*** ENTRIES

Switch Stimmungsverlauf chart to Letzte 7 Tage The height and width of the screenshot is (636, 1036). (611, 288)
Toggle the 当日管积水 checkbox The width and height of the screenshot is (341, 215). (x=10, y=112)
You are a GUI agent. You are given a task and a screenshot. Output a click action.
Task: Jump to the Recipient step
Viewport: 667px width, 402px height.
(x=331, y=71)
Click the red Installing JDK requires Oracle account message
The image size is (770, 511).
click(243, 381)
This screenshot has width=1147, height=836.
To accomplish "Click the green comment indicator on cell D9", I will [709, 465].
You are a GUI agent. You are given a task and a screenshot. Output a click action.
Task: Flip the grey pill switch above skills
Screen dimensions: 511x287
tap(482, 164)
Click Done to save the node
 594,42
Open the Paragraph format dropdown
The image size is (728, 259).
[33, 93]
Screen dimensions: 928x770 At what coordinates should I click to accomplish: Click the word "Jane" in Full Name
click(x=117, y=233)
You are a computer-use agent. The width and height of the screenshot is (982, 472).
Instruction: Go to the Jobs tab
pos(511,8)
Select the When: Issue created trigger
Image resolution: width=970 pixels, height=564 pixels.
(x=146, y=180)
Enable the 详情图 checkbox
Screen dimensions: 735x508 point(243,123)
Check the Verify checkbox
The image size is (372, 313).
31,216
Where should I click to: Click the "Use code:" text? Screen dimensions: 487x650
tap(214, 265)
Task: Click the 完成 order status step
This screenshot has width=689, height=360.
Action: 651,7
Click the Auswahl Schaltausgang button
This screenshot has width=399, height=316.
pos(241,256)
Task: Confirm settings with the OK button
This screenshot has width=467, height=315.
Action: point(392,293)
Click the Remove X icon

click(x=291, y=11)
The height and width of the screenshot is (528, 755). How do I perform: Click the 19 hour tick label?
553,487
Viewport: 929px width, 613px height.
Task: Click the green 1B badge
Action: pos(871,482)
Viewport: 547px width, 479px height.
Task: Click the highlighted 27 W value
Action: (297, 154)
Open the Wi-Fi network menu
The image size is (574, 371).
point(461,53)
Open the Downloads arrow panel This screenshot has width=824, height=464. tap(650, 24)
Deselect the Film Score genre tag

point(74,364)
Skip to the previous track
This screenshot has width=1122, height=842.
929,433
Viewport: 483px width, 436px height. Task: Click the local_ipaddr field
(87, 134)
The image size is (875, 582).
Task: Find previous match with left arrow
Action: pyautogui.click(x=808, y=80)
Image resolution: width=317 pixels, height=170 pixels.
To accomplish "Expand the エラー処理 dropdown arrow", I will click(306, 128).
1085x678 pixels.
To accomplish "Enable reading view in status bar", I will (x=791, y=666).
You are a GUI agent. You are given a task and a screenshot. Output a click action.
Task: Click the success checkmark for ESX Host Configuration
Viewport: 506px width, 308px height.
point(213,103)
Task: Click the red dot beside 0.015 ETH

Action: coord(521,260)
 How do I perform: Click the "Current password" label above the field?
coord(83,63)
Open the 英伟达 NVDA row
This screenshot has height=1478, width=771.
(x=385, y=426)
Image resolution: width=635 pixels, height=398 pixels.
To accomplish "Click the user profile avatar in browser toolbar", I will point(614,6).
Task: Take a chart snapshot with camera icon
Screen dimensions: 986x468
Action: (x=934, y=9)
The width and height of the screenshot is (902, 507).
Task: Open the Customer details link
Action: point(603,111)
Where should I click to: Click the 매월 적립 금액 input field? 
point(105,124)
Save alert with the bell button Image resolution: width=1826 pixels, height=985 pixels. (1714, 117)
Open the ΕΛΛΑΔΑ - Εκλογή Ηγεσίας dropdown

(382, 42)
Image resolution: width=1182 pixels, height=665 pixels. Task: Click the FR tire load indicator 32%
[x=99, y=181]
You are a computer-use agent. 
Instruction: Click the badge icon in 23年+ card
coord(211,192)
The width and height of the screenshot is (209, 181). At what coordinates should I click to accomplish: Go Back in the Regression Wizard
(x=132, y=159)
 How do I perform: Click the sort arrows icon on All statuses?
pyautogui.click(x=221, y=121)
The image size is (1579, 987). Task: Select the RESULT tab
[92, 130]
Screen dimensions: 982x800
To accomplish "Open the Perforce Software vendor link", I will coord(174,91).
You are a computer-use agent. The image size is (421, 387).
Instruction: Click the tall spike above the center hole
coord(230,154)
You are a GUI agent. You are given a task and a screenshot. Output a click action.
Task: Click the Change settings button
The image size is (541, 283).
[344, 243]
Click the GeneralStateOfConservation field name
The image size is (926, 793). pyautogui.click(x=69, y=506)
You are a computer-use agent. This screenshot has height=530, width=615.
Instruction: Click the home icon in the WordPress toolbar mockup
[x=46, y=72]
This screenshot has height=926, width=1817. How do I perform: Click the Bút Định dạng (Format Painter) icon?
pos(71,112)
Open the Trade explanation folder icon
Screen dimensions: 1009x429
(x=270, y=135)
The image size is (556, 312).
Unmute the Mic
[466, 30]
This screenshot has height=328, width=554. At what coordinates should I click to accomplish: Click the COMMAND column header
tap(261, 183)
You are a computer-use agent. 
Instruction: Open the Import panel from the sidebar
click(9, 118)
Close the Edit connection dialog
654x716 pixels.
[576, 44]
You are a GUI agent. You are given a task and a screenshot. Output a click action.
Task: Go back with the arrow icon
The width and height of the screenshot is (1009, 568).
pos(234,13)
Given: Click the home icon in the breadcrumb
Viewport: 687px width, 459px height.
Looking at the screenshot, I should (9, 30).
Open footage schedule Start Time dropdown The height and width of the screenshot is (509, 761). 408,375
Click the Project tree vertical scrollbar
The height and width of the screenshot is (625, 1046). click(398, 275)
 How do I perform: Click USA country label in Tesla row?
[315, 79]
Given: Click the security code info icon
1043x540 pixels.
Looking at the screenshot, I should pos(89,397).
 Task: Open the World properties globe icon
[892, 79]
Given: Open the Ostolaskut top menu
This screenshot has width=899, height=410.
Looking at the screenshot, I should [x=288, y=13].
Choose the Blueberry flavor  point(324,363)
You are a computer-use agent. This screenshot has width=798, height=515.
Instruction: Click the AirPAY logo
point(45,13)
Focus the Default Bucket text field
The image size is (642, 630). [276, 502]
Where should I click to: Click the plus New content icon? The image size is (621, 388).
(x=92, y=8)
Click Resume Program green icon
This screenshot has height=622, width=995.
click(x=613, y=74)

******

(WHAT YOU NEED TO DO) Retype the rows verbatim, from the first one through the line that contains "will [709, 465].".

(ANSWER TO THIS EXERCISE)
Switch Stimmungsverlauf chart to Letzte 7 Tage The height and width of the screenshot is (636, 1036). (611, 288)
Toggle the 当日管积水 checkbox The width and height of the screenshot is (341, 215). (x=10, y=112)
You are a GUI agent. You are given a task and a screenshot. Output a click action.
Task: Jump to the Recipient step
Viewport: 667px width, 402px height.
(x=331, y=71)
Click the red Installing JDK requires Oracle account message
The image size is (770, 511).
click(243, 381)
This screenshot has width=1147, height=836.
To accomplish "Click the green comment indicator on cell D9", I will [709, 465].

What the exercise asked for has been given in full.